# My beef with “discrete” random variables

In this post I just want to address a pet peeve of mine in introductory probability courses – the distinction between “discrete” and “continuous” random variables. The definitions are usually stated like this (assume for the rest of the post we are working in some probability space ${(\Omega,\mathcal F,\mathbb P)}$:

Definition 1 A discrete random variable is a function ${X:\Omega\rightarrow\mathbb R}$ which takes on at most countably many values, i.e. there is a sequence ${\{x_n\}}$ of real numbers such that

$\displaystyle \sum_{n=0}^\infty \mathbb P(X=x_n) =1$

Generally this sequence ${\{x_n\}}$ is taken to be either the nonnegative integers or the positive integers for convenience, but the specific values are immaterial. The point is that it is emphasized that the distribution a “discrete” random variable is characterized by a probability mass function is the sequence ${p_n:=\mathbb P(X=x_n)}$.

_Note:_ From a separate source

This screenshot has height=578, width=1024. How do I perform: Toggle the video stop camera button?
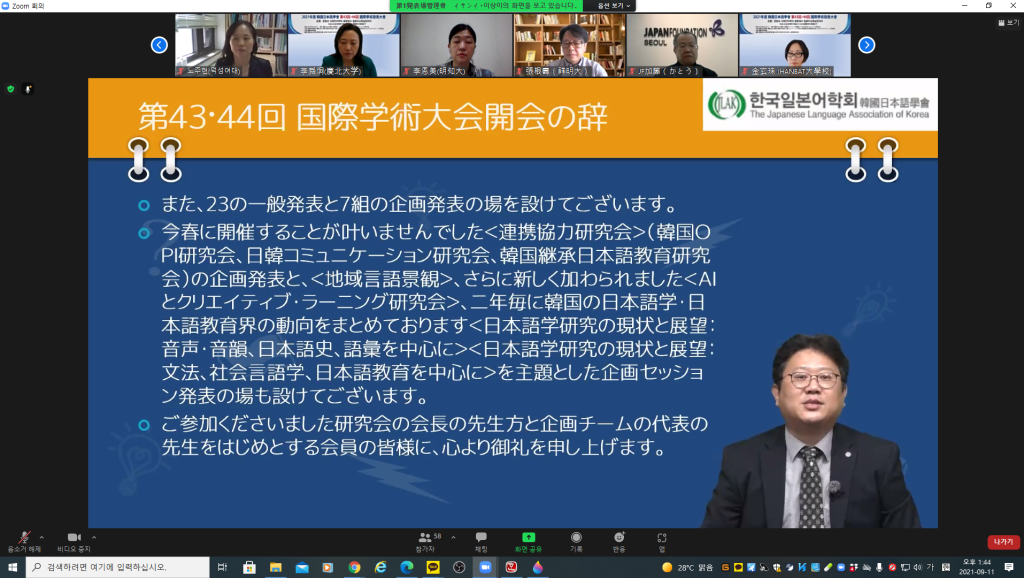[x=73, y=538]
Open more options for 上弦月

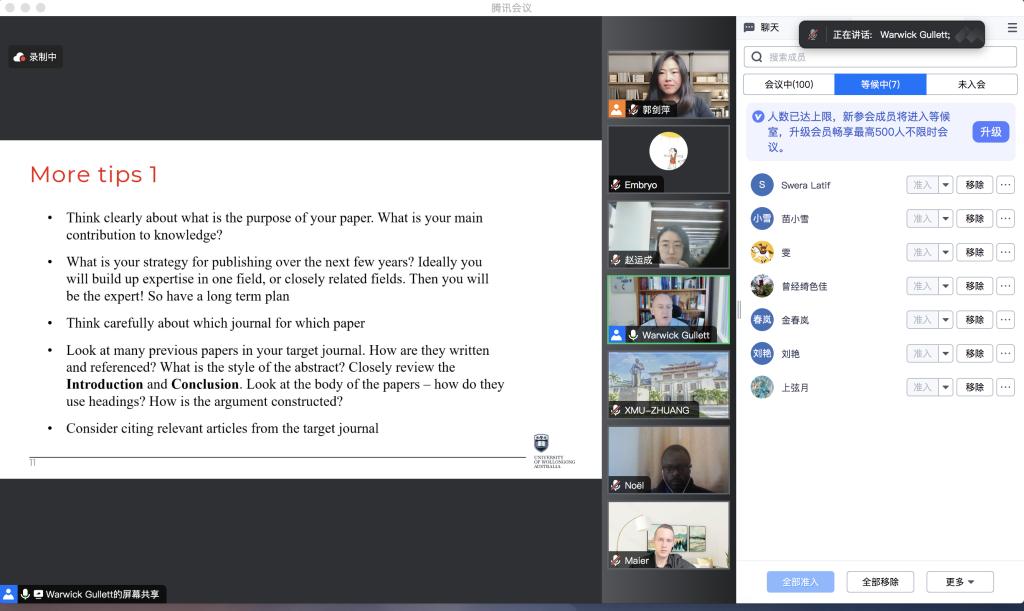click(x=1005, y=387)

The “other type” of random variable is typically defined like this:

Definition 2 A continuous random variable is a function ${X:\Omega\rightarrow\mathbb R}$ which takes on uncountably many values, and admits a probability density function ${f}$ which satisfies

$\displaystyle F_X(x) := \mathbb P(X\leqslant x) = \int_{-\infty}^{x}f(t)\ \mathsf dt$

for ${x\in \mathbb R}$.

Notice that the requirement of measurability is left out of the definition. Granted, measure theory is beyond the scope of an undergraduate probability course. But here is the problem. Suppose ${X\sim\mathrm{Ber}(p)}$, that is,

$\displaystyle \mathbb P(X=0) = 1-p = 1 - \mathbb P(X=1)$

and ${Y\sim U(0,1)}$, that is, ${Y}$ admits the density ${\mathsf 1_{(0,1)}}$. These random variables certainly look different – ${\mathbb P(Y=x)=0}$ for any ${x\in\mathbb R}$, and it doesn’t look like we can express the distribution of ${X}$ in terms of an integral. But we can!

The key is that the fundamental definition is really this:

Definition 3 A random variable is a function ${X:\Omega\rightarrow\mathbb R}$ that satisfies ${X^{-1}()(-\infty,x])}$ for all ${x\in \mathbb R}$.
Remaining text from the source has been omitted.